This blog is devoted to a select group of poets. We're starting with poets from the Ann Arbor area, but, hey, if you're from Detroit, Grand Rapids, Saginaw or the Upper Peninsula, then that is okay, too.
Our goal is to provide you with a prompt every day from which you are to garner inspiration and submit a poem. How to submit will be very easy. Just write or place your poem or short story in the comments section and hit post. You may not immediately see your post, but it is there under the "Comments" section. You may need to click on "Comments" to see your poem. It is there on another page.
You may need to have a Gmail account to post in the comments section. Most of you do have Gmail, but for those of you that don't it’s extremely worthwhile to open up an email account now! That way you've got a chance to get your work out there in the world through writing on the blog.
Today's poem or short story prompt is the word "loud"
Sunday
ReplyDeleteDay 5 of 7: LOUD
[I've decided that I will use this week's prompts to create a 7-part short story. Wish me luck!]
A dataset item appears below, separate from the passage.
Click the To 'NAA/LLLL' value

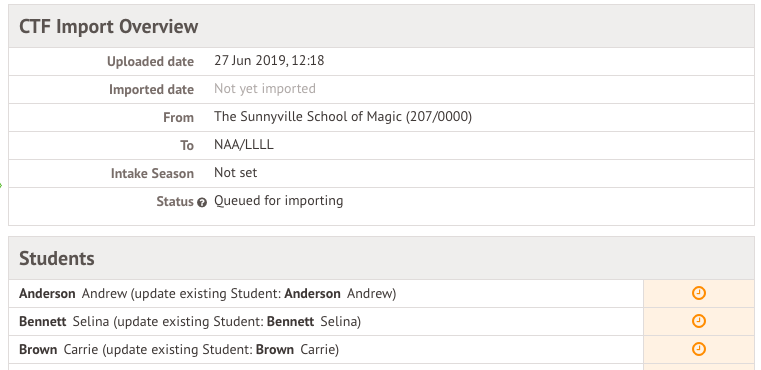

A wall of water splashed over the ship's gunwale. I hardly had time to notice it, though. A huge fist appeared to my left, swung fast and smashed against the side of my head. I fell over and everything went black.
When I finally opened my eyes, I saw a bearded man leaning over me. He poked a finger at my chest and growled something in a language I didn't understand. I lay perfectly still. I figured playing dead was my smartest option.
The man was huge. Not tall, but as wide as a car. He was wrapped in furs with a wide leather belt with a brass buckle. His hair was a huge orange-red mane around his head, his beard hung down to his belt.
A Viking?
That would make sense. The fighting I saw before I was hit and blacked out - the dark thundering sky, the waves of water sloshing over the (what are the sides of a boat called?).
I was on a Viking ship.
I wondered what they thought of me. A scrawny (certainly by comparison) pale-skinned stranger in khakis and a white shirt who appeared on the deck of their ship mid-battle. They might worship me as a god or destroy me as a demon, a troll, a fairy or some other magical creature.
"English?" I tried, already knowing the answer. I tried German and French, exhausting my small arsenal of languages.
One of them, a big man with a rough-beaten helmet, pushed the others aside and pulled me to my feet. He brought my face close to his and looked at me closely.
He grunted something that sounded like "drep den hemmede".
Two of the others picked me up and dragged me toward the stern of the ship. A third man stood there, massive and terrifying. He was taller than the others and dressed in black leather hides from head to toe. They covered his arms, legs, and head completely. He raised a blunt wood-and-metal club while the others pressed my head against the top of a wooden chest.
I screamed as he swung it and brought it down on the side of my head.
***
"Rise!"
I looked up and saw another Viking. This one was holding a long, twisted horn instead of a weapon. He stared down at me and smiled, showing a row of gold teeth.
Heimdall.
I was at the gates of Valhalla.
"You don't belong here. You are not one of us," he growled. His voice, though powerful and coarse, had a tenderness to it I hadn't expected. He sat down on a tree stump and rubbed his chin. "You seek something."
Somewhere along the way in my travels, it seems I'd lost the ability to be terrified. I looked at him and said, "yes. Answers."
He laughed, the sound resonating through the heavens, making the stars nervous and the black sky behind them anxious. He laughed again and I heard something far off. A chariot. Horses.
Heimdall's laugh was joined by another. It came closer. Louder and louder until everything around me shook.
A chariot stopped ten yards or so from where I was standing. From it stepped a man, taller than Heimdall and thinner. He wore the kind of hat one associated with wizards, carried a staff, and had an eyepatch. Heimdall dropped to one knee and addressed him as, "My Leige."
Odin?
All of my Norse mythology came from the Thor comic books I read as a kid. I laughed when I realized I was face-to-face with one of Jack Kirby's creations, but he looked nothing like the King had drawn him.
Odin walked toward me, stopped a few feet away and made a sweeping gesture with his right hand. Nothing magical happened and I just stared.
"You were expecting maybe the answers to come to you?"
I looked at him for a second, confused. Then, I felt myself getting angry.
"You don't know anything either do you? It's all 'the Fates' and 'Destiny' and 'the Law of the Cosmos' isn't it? You can't help me! You are useless, you are powerless, you are..."
Mid-sentence, Odin raised his spear Gungnir and ran it through the center of my chest.